─── Data for processing

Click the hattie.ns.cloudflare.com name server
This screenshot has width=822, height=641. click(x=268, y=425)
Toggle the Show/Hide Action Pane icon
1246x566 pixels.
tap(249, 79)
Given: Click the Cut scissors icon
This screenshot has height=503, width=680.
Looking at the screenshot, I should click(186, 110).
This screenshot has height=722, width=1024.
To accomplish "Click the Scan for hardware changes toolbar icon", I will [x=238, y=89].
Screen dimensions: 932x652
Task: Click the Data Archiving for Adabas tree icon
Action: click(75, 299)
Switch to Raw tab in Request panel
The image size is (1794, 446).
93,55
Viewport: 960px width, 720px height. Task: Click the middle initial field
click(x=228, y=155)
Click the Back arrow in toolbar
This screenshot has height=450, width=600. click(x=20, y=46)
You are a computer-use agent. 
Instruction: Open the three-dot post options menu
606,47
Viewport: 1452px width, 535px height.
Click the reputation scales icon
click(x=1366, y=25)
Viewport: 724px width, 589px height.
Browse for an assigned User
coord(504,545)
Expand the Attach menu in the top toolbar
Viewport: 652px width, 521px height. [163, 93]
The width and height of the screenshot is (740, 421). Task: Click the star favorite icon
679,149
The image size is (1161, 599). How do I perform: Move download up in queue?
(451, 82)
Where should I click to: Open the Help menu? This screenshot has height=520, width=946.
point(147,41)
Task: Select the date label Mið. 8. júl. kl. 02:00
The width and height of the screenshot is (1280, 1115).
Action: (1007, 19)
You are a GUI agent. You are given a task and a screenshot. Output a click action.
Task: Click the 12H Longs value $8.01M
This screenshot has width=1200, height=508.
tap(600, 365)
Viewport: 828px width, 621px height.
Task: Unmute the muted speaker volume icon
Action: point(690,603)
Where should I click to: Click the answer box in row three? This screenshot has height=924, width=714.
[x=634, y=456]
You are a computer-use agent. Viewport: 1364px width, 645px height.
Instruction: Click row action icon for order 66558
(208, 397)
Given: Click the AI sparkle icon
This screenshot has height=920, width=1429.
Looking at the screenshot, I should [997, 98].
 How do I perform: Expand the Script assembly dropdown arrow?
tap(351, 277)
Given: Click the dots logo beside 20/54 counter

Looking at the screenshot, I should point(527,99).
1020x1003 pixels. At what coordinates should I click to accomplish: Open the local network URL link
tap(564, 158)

──────

• **What you are asked to do**
Extract the data in full. Keep it word for word.

• **Exercise result**
Click the hattie.ns.cloudflare.com name server
This screenshot has width=822, height=641. click(x=268, y=425)
Toggle the Show/Hide Action Pane icon
1246x566 pixels.
tap(249, 79)
Given: Click the Cut scissors icon
This screenshot has height=503, width=680.
Looking at the screenshot, I should click(186, 110).
This screenshot has height=722, width=1024.
To accomplish "Click the Scan for hardware changes toolbar icon", I will [x=238, y=89].
Screen dimensions: 932x652
Task: Click the Data Archiving for Adabas tree icon
Action: click(75, 299)
Switch to Raw tab in Request panel
The image size is (1794, 446).
93,55
Viewport: 960px width, 720px height. Task: Click the middle initial field
click(x=228, y=155)
Click the Back arrow in toolbar
This screenshot has height=450, width=600. click(x=20, y=46)
You are a computer-use agent. 
Instruction: Open the three-dot post options menu
606,47
Viewport: 1452px width, 535px height.
Click the reputation scales icon
click(x=1366, y=25)
Viewport: 724px width, 589px height.
Browse for an assigned User
coord(504,545)
Expand the Attach menu in the top toolbar
Viewport: 652px width, 521px height. [163, 93]
The width and height of the screenshot is (740, 421). Task: Click the star favorite icon
679,149
The image size is (1161, 599). How do I perform: Move download up in queue?
(451, 82)
Where should I click to: Open the Help menu? This screenshot has height=520, width=946.
point(147,41)
Task: Select the date label Mið. 8. júl. kl. 02:00
The width and height of the screenshot is (1280, 1115).
Action: (1007, 19)
You are a GUI agent. You are given a task and a screenshot. Output a click action.
Task: Click the 12H Longs value $8.01M
This screenshot has width=1200, height=508.
tap(600, 365)
Viewport: 828px width, 621px height.
Task: Unmute the muted speaker volume icon
Action: point(690,603)
Where should I click to: Click the answer box in row three? This screenshot has height=924, width=714.
[x=634, y=456]
You are a computer-use agent. Viewport: 1364px width, 645px height.
Instruction: Click row action icon for order 66558
(208, 397)
Given: Click the AI sparkle icon
This screenshot has height=920, width=1429.
Looking at the screenshot, I should [997, 98].
 How do I perform: Expand the Script assembly dropdown arrow?
tap(351, 277)
Given: Click the dots logo beside 20/54 counter

Looking at the screenshot, I should point(527,99).
1020x1003 pixels. At what coordinates should I click to accomplish: Open the local network URL link
tap(564, 158)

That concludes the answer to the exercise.